Repeat every row below word for word, with nothing changed.

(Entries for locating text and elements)
• • • • • • •

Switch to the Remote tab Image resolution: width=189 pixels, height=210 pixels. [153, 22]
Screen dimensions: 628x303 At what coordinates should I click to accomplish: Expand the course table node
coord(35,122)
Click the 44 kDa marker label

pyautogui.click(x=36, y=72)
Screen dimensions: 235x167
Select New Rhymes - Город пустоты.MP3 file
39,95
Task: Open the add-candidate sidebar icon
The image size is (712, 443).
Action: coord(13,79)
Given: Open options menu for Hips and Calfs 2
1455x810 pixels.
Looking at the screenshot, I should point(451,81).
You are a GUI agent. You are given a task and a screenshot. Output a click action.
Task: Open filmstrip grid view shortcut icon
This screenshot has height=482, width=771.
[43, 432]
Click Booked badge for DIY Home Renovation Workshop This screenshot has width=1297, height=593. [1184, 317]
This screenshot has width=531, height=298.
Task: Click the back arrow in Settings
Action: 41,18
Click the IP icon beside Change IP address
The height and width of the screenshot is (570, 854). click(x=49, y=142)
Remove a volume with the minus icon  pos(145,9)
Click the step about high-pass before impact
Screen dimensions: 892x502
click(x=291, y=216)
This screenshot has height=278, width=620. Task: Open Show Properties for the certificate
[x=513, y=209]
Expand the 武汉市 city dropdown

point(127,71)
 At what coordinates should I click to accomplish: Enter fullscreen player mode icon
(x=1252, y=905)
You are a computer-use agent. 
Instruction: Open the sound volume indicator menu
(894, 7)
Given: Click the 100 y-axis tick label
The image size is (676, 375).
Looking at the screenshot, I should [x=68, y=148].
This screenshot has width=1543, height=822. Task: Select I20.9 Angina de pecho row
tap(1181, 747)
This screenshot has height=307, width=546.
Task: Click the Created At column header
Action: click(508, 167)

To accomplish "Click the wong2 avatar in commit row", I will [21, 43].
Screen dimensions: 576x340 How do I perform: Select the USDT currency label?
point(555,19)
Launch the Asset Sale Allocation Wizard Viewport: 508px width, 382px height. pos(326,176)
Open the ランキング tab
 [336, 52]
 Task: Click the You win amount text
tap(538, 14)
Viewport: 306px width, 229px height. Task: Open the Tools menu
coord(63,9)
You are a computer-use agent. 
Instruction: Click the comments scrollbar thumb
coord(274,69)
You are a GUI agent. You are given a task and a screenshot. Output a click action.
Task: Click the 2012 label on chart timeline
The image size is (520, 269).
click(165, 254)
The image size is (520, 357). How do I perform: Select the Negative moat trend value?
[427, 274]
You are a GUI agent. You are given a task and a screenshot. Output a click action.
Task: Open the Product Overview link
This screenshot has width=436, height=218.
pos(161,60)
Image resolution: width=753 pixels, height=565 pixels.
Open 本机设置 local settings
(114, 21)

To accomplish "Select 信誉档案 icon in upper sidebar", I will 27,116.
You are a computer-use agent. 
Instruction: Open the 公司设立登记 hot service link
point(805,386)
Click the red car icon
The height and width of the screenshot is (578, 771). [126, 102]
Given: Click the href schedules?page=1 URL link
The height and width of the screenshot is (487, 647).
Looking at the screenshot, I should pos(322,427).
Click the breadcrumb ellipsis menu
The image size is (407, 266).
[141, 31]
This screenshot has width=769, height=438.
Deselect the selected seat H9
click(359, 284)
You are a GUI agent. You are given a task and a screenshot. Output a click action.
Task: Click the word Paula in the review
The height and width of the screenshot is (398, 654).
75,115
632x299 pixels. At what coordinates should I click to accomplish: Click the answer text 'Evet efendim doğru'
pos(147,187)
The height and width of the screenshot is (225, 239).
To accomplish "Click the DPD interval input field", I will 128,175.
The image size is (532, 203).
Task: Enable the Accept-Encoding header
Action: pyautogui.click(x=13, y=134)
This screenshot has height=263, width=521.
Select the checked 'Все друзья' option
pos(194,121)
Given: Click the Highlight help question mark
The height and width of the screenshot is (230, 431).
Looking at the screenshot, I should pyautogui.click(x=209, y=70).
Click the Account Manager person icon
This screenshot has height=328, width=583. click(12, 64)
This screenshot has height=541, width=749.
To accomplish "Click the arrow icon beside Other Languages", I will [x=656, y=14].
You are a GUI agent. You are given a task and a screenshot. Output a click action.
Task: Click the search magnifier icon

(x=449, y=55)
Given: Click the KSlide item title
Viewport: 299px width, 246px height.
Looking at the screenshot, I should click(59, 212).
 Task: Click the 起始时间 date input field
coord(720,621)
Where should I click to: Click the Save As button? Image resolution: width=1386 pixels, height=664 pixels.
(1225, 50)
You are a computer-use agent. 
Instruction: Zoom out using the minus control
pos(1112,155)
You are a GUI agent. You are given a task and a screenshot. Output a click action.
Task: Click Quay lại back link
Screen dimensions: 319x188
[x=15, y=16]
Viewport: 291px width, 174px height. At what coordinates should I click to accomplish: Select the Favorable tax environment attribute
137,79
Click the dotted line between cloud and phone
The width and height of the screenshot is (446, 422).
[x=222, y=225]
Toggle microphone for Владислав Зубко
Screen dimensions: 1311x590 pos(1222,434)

• • • • • • •

> [Task output]
Switch to the Remote tab Image resolution: width=189 pixels, height=210 pixels. [153, 22]
Screen dimensions: 628x303 At what coordinates should I click to accomplish: Expand the course table node
coord(35,122)
Click the 44 kDa marker label

pyautogui.click(x=36, y=72)
Screen dimensions: 235x167
Select New Rhymes - Город пустоты.MP3 file
39,95
Task: Open the add-candidate sidebar icon
The image size is (712, 443).
Action: coord(13,79)
Given: Open options menu for Hips and Calfs 2
1455x810 pixels.
Looking at the screenshot, I should point(451,81).
You are a GUI agent. You are given a task and a screenshot. Output a click action.
Task: Open filmstrip grid view shortcut icon
This screenshot has height=482, width=771.
[43, 432]
Click Booked badge for DIY Home Renovation Workshop This screenshot has width=1297, height=593. [1184, 317]
This screenshot has width=531, height=298.
Task: Click the back arrow in Settings
Action: 41,18
Click the IP icon beside Change IP address
The height and width of the screenshot is (570, 854). click(x=49, y=142)
Remove a volume with the minus icon  pos(145,9)
Click the step about high-pass before impact
Screen dimensions: 892x502
click(x=291, y=216)
This screenshot has height=278, width=620. Task: Open Show Properties for the certificate
[x=513, y=209]
Expand the 武汉市 city dropdown

point(127,71)
 At what coordinates should I click to accomplish: Enter fullscreen player mode icon
(x=1252, y=905)
You are a computer-use agent. 
Instruction: Open the sound volume indicator menu
(894, 7)
Given: Click the 100 y-axis tick label
The image size is (676, 375).
Looking at the screenshot, I should [x=68, y=148].
This screenshot has width=1543, height=822. Task: Select I20.9 Angina de pecho row
tap(1181, 747)
This screenshot has height=307, width=546.
Task: Click the Created At column header
Action: click(508, 167)

To accomplish "Click the wong2 avatar in commit row", I will [21, 43].
Screen dimensions: 576x340 How do I perform: Select the USDT currency label?
point(555,19)
Launch the Asset Sale Allocation Wizard Viewport: 508px width, 382px height. pos(326,176)
Open the ランキング tab
 [336, 52]
 Task: Click the You win amount text
tap(538, 14)
Viewport: 306px width, 229px height. Task: Open the Tools menu
coord(63,9)
You are a computer-use agent. 
Instruction: Click the comments scrollbar thumb
coord(274,69)
You are a GUI agent. You are given a task and a screenshot. Output a click action.
Task: Click the 2012 label on chart timeline
The image size is (520, 269).
click(165, 254)
The image size is (520, 357). How do I perform: Select the Negative moat trend value?
[427, 274]
You are a GUI agent. You are given a task and a screenshot. Output a click action.
Task: Open the Product Overview link
This screenshot has width=436, height=218.
pos(161,60)
Image resolution: width=753 pixels, height=565 pixels.
Open 本机设置 local settings
(114, 21)

To accomplish "Select 信誉档案 icon in upper sidebar", I will 27,116.
You are a computer-use agent. 
Instruction: Open the 公司设立登记 hot service link
point(805,386)
Click the red car icon
The height and width of the screenshot is (578, 771). [126, 102]
Given: Click the href schedules?page=1 URL link
The height and width of the screenshot is (487, 647).
Looking at the screenshot, I should pos(322,427).
Click the breadcrumb ellipsis menu
The image size is (407, 266).
[141, 31]
This screenshot has width=769, height=438.
Deselect the selected seat H9
click(359, 284)
You are a GUI agent. You are given a task and a screenshot. Output a click action.
Task: Click the word Paula in the review
The height and width of the screenshot is (398, 654).
75,115
632x299 pixels. At what coordinates should I click to accomplish: Click the answer text 'Evet efendim doğru'
pos(147,187)
The height and width of the screenshot is (225, 239).
To accomplish "Click the DPD interval input field", I will 128,175.
The image size is (532, 203).
Task: Enable the Accept-Encoding header
Action: pyautogui.click(x=13, y=134)
This screenshot has height=263, width=521.
Select the checked 'Все друзья' option
pos(194,121)
Given: Click the Highlight help question mark
The height and width of the screenshot is (230, 431).
Looking at the screenshot, I should pyautogui.click(x=209, y=70).
Click the Account Manager person icon
This screenshot has height=328, width=583. click(12, 64)
This screenshot has height=541, width=749.
To accomplish "Click the arrow icon beside Other Languages", I will [x=656, y=14].
You are a GUI agent. You are given a task and a screenshot. Output a click action.
Task: Click the search magnifier icon

(x=449, y=55)
Given: Click the KSlide item title
Viewport: 299px width, 246px height.
Looking at the screenshot, I should click(59, 212).
 Task: Click the 起始时间 date input field
coord(720,621)
Where should I click to: Click the Save As button? Image resolution: width=1386 pixels, height=664 pixels.
(1225, 50)
You are a computer-use agent. 
Instruction: Zoom out using the minus control
pos(1112,155)
You are a GUI agent. You are given a task and a screenshot. Output a click action.
Task: Click Quay lại back link
Screen dimensions: 319x188
[x=15, y=16]
Viewport: 291px width, 174px height. At what coordinates should I click to accomplish: Select the Favorable tax environment attribute
137,79
Click the dotted line between cloud and phone
The width and height of the screenshot is (446, 422).
[x=222, y=225]
Toggle microphone for Владислав Зубко
Screen dimensions: 1311x590 pos(1222,434)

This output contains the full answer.